People ex rel. United States Standard Voting Machine Co. v. City of Geneva

45 Misc. 237, 92 N.Y.S. 91
CourtNew York Supreme Court
DecidedNovember 15, 1904
StatusPublished
Cited by1 cases

This text of 45 Misc. 237 (People ex rel. United States Standard Voting Machine Co. v. City of Geneva) is published on Counsel Stack Legal Research, covering New York Supreme Court primary law. Counsel Stack provides free access to over 12 million legal documents including statutes, case law, regulations, and constitutions.

Bluebook
People ex rel. United States Standard Voting Machine Co. v. City of Geneva, 45 Misc. 237, 92 N.Y.S. 91 (N.Y. Super. Ct. 1904).

Opinion

Nash, J.

I am of the opinion that the resolution passed over the veto of the mayor by the common council should have been the original resolution containing substantially all of the provisions of the original resolution, so that by reference to it without referring to any previous action of the common council the power or authority conferred would appear.

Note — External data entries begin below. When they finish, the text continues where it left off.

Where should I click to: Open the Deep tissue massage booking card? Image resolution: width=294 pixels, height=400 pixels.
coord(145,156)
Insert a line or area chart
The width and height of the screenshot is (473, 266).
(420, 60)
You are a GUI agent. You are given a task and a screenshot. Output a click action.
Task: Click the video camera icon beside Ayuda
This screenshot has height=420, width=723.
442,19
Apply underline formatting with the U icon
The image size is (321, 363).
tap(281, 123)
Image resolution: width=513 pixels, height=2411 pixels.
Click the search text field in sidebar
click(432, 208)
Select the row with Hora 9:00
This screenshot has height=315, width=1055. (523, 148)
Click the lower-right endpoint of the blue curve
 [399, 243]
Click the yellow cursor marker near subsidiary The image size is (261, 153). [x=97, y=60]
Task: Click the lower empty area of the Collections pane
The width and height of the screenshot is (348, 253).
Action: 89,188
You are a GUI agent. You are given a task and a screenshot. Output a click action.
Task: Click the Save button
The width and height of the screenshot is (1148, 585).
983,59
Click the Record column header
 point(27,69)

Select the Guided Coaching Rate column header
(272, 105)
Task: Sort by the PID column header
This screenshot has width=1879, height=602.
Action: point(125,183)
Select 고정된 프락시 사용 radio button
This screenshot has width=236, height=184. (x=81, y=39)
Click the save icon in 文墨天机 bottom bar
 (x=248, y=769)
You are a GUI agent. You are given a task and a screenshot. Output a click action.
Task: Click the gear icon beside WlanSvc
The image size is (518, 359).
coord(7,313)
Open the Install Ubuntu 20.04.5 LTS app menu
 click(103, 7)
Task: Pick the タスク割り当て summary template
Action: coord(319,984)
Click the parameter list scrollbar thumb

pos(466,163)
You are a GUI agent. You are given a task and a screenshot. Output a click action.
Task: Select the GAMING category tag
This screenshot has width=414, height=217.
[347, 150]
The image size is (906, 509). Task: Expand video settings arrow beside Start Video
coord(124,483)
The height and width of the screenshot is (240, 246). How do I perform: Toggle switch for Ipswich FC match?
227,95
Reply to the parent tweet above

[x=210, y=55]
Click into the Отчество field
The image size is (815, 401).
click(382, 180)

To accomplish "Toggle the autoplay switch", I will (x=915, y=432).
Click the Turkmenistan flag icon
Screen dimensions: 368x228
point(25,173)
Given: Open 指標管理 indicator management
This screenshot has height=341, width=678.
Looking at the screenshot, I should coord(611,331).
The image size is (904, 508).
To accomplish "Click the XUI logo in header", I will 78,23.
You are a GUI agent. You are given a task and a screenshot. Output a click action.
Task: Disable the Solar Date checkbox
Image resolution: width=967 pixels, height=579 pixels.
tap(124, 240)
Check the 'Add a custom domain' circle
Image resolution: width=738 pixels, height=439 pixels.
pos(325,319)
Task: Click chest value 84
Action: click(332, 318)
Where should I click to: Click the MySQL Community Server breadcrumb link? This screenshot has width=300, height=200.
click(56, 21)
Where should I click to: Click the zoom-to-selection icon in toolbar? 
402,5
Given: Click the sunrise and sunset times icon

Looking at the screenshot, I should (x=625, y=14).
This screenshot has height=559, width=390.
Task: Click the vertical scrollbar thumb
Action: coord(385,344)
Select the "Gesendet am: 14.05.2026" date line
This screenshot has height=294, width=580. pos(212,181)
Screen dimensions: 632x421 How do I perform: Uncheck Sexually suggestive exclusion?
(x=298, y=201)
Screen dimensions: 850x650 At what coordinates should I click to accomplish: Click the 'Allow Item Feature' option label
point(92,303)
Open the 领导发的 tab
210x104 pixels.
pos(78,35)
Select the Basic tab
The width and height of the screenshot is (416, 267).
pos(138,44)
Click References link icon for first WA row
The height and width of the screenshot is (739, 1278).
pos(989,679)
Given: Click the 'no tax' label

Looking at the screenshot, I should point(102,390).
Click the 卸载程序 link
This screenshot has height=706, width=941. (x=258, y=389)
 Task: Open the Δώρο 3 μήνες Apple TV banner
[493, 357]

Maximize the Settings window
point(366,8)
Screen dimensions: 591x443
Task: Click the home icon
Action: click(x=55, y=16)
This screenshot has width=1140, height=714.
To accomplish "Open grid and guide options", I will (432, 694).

But I think the proposed expenditure an extraordinary one, and that the common council should have proceeded as required by section 141 of the' charter.

That section provides that whenever the common council shall resolve by the affirmative vote of two-thirds of its members that an extraordinary expenditure ought for the benefit of the city to be made, proceedings shall be taken to submit the question to the taxpayers at a special election. The section does not confer upon the common council the power to determine what is an extraordinary expenditure; the provision is simply that when the common council resolve that such an expenditure ought to be made, it shall make an estimate and proceed as directed.

The charter" does not define what is or is not an extraordinary expenditure. That is left to be inferred from the provisions of the charter, relating to the subject of expenditures generally.

[240]*240It would seem that an expenditure which is not for any of the purposes" expressly authorized by the charter must be regarded as extraordinary.

Motion for the writ denied, with ten dollars costs. '

Motion denied, with ten dollars costs.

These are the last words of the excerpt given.